Texas Instruments, Qualcomm, Sony and Samsung are the leading component suppliers to the Palm Pre, researcher iSuppli found during a teardown of the new smartphone.

iSuppli disassembled the Pre in order to see what's inside, just as it has done with devices such as the BlackBerry Storm and Amazon Kindle 2.
"With the Pre, Palm has made some surprising choices, not only in the phone's features, but also in its design and component selection," said Andrew Rassweiler, iSuppli director and principal analyst for teardown services, in a June 10 statement.
iSuppli found that the Pre uses a 3.1-inch, Sony-supplied advanced low-temperature polysilicon (LTPS) LCD with a 16-million-color display and a pixel format of 320 by 480.
In The New York Times, David Pogue enjoyed the screen even turned off, writing that it "disappears into a smoky finish, leaving a stunning, featureless talisman."
According to iSuppli, the pricey LTPS provides a higher resolution and faster response time than the conventional LCDs used in most mobile phones, and fused to the Pre's touch-screen module, the two are the most expensive aspect of the device, totalling $39.50.
Like the Apple iPhone, the Palm Pre is split into two core spheres; applications are handled by a Texas Instruments OMAP3430 processor, and the wireless interface is run by a Qualcomm MSM6801A processor.
"Most of the so-called -iPhone killers' iSuppli has torn down keep costs down by having one - and only one - core silicon asset. However, this approach burdens a single processor with multiple functions, degrading performance," wrote Rassweiler in the statement. "Pre's two-pronged solution may be more costly, but should yield a superior-performing smartphone."

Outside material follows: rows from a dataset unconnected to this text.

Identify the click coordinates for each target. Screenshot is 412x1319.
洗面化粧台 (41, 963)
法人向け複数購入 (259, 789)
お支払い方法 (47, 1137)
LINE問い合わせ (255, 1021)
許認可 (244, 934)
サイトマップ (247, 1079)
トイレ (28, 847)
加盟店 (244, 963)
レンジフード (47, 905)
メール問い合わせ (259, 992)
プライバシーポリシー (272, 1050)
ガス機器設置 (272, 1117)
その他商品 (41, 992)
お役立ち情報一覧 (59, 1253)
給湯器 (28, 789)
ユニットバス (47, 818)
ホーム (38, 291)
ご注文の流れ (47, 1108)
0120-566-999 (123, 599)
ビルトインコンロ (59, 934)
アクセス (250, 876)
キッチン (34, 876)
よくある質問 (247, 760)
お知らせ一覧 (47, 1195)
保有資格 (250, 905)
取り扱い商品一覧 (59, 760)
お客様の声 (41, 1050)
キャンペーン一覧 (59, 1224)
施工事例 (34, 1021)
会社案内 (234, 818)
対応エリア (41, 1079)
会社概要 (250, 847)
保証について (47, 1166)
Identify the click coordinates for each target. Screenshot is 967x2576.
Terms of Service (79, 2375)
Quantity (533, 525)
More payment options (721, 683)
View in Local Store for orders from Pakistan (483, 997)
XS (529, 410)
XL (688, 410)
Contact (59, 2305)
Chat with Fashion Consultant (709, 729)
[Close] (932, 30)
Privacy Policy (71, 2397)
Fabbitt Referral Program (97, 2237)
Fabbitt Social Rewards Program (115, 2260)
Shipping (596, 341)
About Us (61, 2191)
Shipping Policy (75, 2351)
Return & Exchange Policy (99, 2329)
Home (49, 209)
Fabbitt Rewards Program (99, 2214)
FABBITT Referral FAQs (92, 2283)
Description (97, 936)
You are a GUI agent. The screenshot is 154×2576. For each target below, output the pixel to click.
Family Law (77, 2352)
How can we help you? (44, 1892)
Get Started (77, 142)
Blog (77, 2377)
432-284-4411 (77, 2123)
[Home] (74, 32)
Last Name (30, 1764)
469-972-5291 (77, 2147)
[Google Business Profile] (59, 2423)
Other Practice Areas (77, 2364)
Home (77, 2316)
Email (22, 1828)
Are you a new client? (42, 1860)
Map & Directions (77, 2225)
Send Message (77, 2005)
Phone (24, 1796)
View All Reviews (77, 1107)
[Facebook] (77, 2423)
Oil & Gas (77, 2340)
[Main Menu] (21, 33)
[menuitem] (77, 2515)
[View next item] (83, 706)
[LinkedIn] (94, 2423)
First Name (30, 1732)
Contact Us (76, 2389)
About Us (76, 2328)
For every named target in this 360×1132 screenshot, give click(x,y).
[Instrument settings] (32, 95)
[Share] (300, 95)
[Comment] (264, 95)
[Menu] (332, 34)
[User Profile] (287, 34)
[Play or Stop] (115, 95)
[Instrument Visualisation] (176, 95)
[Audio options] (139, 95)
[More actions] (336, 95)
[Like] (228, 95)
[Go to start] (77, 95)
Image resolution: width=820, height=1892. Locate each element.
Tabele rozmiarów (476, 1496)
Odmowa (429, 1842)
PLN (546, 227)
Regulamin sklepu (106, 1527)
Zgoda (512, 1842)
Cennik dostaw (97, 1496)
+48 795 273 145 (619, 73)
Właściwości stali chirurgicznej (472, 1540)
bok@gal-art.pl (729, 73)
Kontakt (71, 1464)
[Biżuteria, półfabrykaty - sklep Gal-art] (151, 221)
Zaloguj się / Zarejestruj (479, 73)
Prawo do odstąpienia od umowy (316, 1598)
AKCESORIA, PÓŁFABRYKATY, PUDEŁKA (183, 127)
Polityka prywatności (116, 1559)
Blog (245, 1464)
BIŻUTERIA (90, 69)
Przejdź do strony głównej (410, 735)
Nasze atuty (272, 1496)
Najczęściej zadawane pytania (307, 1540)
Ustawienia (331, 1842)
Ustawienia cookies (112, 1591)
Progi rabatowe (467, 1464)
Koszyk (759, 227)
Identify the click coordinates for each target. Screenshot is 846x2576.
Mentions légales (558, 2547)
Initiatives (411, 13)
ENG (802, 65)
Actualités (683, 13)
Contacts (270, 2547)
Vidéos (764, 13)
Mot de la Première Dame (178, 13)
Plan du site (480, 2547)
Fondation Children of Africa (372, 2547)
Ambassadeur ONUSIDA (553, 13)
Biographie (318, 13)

Rassweiler was surprised to discover 2GB of SDRAM in two, 1GB dies. iSuppli reports that most smartphones, including the iPhone 3G, incorporate 1GB or less of SDRAM, and that the extra memory is likely needed to enable the Pre to keep several applications open at once - a feature that makes the Pre stand out from the competition.
The key wireless semiconductor in the Pre is a Qualcomm MSM6810A baseband processor, which supports its communications capabilities via CDMA2000 1X and CDMA2000 iX Rev A EV-DO. Qualcomm also supplies two radio frequency chips, the RFR6500 receiver and the RFT 6150 transmitter. All together, Qualcomm contributes $18.45 worth of semiconductor content to the Pre.
The iSuppli team also found it notable that Palm chose a Maxim MAX8695 power management integrated circuit for power management, instead of Qualcomm's PM6650 chip.
Also interesting was the use of 8GB of Samsung's eMMC MoviNAND flash memory, rather than the Multi-Level Cell NAND found in most mobile phones. Though the motivation, iSuppli explained in the statement, was clear: "eMMC is a premium variety of NAND flash memory that combines high-density MLC NAND flash with a memory management controller to deliver higher performance and easier integration into electronic designs."
The flash memory brings Samsung's contribution to the Pre to $17 worth of materials, though Palm may also turn to Micron, Hynix and SanDisk for eMMC NAND flash solutions, according to iSuppli.
Smaller noteworthy details are that the Pre's camera uses a fixed lens rather than an auto-focus one; the Murata LAN/Bluetooth module seems to be the same one as in the iPhone; and a proximity sensor can detect the device's closeness to the user's face, and so actively dims the screen to save energy.
And finally, instead of using magnets to alert the device when the screen is slid open, the Pre uses an optical sensor, which iSuppli points out might be so as not to interfere with the Touchstone, the Pre's special (and sold separately) induction-based charger.
The full component breakdown, listed by cost, can be viewed here. iSuppli says its team has been tearing down products for seven years and consists of more than 25 experts from various fields.